Work request 1: Print the part of the passage on early dinosaurs and mammals starting with "When it comes" and going on through "these ancient critters.".
Work request 2: In the passage on early dinosaurs and mammals, what country do the rocks that Nyasasaurus came from belong to?

Selected text:
★ ★ ★ ★ ★

When it comes to dinosaurs and mammals, neither had quite yet evolved yet.  Most people consider animals like Herrerasaurus and Eoraptor to be among the oldest known dinosaurs, but others now consider Nyasasaurus to be the oldest, originating from 240 MY old rocks from Tanzania.  Many dinosaurs looked very similar to other, closely related archosaurs, and only extensive research and more specimens will be able to shed light on these ancient critters.
Herrerasaurus skeleton at the Field Museum in Chicago.  Photo Credit: Sharat Ganapti
Mammalian ancestors took the form of the now-extinct dicynodonts and the cynodonts, the latter of which include modern mammals, as well.  In modern mammals, you can see how the skull only has a single hole behind the eye (the space where the coronoid process sneaks in between the main part of the skull and the extruding zygomatic arch), making it a synapsid, or "one-holer."  In previous posts, we've talked about primitive, mammal-like animals such as Dimetrodon and Cotylorhynchus.  Both of these critters are synapsids.  Diapsids, or "two-holers" (remember from our recent Latin/Greek Roots post that the root "di" means "two" [click HERE to read that post]), is another large group, and includes everything from crocodiles to dinosaurs, lizards to snakes, and tuataras to birds.  It also includes the archosaurs, a subgrouping of diapsids that are characterized by an additional hole in the skull, bringing the total number of skull holes up to three.  So some diapsids are also archosaurs, such as birds, dinosaurs, and crocodiles.  There's also the anapsids, which are animals with no holes in the skull, such as amphibians and turtles.  Taxonomically, this can get a bit confusing (especially since sometimes an animals classification doesn't correspond to the number of holes that it has at that point in its evolutionary history), and maybe later we can go into greater detail about these different 'apsids, but below we have a nice picture that should help clear things up a little.

★ ★ ★ ★ ★

Record excerpts:
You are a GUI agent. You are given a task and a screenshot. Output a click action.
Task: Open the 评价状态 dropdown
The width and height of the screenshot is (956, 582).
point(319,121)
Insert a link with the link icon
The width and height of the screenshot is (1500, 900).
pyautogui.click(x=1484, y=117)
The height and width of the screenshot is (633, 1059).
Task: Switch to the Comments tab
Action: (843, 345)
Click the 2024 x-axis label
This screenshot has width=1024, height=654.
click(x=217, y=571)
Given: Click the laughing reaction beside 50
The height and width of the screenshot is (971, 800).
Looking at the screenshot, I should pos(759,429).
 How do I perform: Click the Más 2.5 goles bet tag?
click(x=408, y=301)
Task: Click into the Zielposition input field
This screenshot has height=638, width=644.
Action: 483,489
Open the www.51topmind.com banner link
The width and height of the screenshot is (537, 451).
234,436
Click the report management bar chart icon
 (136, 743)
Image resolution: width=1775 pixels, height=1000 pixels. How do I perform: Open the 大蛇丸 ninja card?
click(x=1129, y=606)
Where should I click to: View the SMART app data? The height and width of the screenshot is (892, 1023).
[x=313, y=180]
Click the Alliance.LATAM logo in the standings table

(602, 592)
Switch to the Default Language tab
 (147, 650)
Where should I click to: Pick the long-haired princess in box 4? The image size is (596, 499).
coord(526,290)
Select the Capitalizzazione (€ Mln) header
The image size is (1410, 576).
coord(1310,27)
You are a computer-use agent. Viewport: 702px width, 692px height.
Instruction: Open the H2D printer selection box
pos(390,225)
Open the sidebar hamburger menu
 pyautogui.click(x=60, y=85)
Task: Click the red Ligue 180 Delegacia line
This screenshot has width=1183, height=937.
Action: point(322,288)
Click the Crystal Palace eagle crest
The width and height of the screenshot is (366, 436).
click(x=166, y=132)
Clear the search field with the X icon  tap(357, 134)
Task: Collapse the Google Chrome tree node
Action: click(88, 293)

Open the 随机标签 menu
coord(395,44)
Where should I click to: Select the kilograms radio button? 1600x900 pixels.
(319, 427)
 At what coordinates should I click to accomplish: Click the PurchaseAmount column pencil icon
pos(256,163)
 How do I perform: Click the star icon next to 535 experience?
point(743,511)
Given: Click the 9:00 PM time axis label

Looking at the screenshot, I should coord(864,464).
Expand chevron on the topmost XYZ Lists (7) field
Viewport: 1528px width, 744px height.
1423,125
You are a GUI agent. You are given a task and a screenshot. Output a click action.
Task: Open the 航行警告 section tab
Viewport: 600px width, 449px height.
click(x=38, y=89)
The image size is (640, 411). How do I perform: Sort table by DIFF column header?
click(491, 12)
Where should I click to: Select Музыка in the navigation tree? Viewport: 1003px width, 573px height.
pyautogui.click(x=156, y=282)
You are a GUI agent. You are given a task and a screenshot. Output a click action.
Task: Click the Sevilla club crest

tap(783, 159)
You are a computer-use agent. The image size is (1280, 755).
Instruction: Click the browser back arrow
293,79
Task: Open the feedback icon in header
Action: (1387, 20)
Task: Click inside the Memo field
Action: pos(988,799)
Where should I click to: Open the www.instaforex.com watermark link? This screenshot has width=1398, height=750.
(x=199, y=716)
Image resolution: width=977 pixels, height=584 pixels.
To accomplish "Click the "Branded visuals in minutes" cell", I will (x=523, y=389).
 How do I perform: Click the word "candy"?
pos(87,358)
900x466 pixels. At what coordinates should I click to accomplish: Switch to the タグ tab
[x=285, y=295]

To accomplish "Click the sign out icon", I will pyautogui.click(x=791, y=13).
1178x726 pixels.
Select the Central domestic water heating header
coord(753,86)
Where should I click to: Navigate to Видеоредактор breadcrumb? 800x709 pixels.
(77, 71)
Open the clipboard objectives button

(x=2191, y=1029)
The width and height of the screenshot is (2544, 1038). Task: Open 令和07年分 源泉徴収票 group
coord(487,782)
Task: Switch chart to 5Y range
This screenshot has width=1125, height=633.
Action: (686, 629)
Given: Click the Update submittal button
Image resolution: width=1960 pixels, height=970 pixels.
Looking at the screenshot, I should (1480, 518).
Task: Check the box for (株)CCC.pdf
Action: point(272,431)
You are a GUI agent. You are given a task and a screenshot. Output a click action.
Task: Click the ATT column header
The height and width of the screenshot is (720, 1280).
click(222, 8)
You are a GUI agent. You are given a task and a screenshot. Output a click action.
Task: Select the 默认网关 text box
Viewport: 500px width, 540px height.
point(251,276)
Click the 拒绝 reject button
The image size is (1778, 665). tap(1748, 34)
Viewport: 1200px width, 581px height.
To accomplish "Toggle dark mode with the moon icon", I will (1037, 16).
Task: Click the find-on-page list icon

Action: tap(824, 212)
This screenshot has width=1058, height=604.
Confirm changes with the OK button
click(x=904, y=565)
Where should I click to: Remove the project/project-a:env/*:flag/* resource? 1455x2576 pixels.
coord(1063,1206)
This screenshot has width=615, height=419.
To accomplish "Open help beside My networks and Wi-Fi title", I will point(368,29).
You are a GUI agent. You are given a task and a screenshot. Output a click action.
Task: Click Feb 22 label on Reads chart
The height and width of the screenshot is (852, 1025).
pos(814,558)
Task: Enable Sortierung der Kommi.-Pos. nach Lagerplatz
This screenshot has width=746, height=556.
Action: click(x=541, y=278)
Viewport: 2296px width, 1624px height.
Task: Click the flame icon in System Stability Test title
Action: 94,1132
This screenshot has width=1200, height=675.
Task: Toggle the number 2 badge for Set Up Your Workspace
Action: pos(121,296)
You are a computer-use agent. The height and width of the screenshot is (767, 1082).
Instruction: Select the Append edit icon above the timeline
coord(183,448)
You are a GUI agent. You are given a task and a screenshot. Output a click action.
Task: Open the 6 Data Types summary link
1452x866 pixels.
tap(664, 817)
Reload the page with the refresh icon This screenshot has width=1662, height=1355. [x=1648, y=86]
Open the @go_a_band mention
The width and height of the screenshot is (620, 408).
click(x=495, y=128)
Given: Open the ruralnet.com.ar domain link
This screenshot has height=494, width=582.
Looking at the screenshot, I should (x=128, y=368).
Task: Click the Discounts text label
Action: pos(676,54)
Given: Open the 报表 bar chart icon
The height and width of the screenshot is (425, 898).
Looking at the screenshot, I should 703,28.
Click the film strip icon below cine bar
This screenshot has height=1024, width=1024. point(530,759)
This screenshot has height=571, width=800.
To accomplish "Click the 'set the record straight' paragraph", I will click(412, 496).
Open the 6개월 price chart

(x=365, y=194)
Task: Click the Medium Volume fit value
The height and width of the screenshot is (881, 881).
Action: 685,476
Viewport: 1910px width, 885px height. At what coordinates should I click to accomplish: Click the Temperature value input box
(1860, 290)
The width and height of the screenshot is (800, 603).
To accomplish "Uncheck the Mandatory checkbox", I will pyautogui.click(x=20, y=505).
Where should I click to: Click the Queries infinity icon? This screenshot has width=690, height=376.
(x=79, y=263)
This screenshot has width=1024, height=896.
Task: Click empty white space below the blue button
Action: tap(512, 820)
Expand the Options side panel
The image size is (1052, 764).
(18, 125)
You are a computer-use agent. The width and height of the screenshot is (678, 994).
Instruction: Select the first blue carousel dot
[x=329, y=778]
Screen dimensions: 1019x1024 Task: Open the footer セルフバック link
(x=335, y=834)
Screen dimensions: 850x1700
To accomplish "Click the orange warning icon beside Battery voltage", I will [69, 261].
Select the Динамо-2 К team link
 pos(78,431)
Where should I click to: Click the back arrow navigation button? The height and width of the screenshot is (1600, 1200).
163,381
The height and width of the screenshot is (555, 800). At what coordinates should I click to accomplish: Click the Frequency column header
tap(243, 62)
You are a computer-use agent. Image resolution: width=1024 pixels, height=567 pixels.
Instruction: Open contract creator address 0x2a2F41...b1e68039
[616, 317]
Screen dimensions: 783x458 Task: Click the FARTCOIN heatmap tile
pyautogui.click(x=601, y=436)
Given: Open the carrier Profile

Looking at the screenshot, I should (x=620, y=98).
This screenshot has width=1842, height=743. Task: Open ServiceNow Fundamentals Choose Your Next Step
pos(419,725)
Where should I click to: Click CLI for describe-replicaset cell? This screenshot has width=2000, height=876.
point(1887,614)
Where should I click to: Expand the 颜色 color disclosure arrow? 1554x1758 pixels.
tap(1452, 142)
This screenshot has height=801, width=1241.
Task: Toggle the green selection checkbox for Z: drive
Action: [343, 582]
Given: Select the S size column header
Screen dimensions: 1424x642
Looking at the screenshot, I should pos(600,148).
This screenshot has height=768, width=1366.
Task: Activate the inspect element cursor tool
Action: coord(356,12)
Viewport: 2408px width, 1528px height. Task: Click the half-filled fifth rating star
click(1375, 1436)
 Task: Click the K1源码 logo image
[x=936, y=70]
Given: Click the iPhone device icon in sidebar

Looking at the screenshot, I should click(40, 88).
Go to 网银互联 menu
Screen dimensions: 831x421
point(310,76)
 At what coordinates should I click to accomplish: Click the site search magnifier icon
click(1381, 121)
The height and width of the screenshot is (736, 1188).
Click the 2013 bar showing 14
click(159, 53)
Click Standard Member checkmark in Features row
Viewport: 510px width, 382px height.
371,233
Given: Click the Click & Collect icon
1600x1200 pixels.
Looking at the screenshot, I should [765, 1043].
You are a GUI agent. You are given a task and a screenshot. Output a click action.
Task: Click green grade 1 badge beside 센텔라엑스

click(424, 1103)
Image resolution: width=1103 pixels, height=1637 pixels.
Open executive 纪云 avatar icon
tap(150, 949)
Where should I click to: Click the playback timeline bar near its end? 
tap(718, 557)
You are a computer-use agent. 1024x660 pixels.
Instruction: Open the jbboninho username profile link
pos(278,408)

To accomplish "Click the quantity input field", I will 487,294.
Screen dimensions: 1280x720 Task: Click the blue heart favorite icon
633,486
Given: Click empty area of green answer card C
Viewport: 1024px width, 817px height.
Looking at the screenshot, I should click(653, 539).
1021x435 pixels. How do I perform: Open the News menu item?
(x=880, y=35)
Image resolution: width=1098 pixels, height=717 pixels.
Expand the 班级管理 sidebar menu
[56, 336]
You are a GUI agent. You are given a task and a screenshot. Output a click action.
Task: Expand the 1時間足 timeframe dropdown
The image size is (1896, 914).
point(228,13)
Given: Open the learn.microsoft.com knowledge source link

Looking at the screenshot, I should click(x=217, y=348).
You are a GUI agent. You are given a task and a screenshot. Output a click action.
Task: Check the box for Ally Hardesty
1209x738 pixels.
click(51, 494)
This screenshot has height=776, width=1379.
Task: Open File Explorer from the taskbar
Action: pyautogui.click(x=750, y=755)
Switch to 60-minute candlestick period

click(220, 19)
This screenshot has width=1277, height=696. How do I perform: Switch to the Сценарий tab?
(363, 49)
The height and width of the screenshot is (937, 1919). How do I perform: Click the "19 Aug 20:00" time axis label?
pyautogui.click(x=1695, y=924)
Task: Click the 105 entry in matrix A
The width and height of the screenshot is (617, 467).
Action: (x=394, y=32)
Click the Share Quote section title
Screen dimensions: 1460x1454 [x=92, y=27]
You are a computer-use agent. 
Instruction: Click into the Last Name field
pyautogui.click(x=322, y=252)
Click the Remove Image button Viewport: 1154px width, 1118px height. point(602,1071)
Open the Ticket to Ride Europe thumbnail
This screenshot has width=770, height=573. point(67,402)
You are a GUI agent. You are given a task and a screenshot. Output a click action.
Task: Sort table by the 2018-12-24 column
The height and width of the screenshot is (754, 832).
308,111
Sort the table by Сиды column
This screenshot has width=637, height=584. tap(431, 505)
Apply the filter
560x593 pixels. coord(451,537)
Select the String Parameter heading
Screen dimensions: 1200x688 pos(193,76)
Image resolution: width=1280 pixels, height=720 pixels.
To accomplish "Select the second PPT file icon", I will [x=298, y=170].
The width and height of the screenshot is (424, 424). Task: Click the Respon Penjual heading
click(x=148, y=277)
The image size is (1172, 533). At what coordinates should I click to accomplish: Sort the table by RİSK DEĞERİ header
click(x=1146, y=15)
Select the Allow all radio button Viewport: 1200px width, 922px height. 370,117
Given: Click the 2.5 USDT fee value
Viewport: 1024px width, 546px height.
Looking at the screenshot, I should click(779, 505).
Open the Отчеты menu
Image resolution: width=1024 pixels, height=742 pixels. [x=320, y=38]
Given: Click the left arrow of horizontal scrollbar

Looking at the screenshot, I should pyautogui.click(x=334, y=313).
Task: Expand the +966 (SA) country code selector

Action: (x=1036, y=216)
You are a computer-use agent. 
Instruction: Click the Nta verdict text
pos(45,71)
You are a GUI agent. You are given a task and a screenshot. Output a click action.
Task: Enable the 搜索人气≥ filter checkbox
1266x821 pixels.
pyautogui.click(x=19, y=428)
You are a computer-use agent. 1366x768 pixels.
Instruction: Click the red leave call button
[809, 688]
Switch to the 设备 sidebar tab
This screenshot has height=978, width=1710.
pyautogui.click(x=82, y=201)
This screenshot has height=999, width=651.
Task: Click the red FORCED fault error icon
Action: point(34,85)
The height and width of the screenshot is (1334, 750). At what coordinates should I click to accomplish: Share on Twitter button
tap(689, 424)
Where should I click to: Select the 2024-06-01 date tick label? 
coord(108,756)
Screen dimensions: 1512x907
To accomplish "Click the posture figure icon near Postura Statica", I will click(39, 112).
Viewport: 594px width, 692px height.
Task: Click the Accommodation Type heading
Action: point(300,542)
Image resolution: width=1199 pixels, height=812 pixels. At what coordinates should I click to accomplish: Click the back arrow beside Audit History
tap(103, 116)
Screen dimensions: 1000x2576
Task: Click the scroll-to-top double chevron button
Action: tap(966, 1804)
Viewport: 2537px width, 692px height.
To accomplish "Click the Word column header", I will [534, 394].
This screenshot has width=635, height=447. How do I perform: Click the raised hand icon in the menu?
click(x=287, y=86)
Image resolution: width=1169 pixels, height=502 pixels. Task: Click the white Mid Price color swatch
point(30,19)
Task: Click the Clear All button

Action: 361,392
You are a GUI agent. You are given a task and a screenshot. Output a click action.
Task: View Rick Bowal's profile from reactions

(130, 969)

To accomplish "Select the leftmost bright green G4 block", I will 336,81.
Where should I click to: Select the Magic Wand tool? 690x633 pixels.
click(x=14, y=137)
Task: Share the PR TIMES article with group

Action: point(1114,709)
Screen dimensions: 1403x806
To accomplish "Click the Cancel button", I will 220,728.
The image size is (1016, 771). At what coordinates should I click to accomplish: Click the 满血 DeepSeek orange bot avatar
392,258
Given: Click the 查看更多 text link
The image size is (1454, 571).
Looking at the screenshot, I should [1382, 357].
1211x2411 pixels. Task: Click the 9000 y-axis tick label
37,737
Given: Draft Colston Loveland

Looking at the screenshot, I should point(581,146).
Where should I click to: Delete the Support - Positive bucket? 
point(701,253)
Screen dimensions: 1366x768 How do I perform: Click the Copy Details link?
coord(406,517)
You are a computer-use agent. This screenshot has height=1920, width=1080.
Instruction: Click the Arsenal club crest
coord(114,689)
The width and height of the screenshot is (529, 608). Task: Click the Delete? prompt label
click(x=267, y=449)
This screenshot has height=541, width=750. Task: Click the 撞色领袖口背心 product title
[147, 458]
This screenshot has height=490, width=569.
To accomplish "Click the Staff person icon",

★ ★ ★ ★ ★

Exercise answer 1:
When it comes to dinosaurs and mammals, neither had quite yet evolved yet.  Most people consider animals like Herrerasaurus and Eoraptor to be among the oldest known dinosaurs, but others now consider Nyasasaurus to be the oldest, originating from 240 MY old rocks from Tanzania.  Many dinosaurs looked very similar to other, closely related archosaurs, and only extensive research and more specimens will be able to shed light on these ancient critters.

Exercise answer 2: Tanzania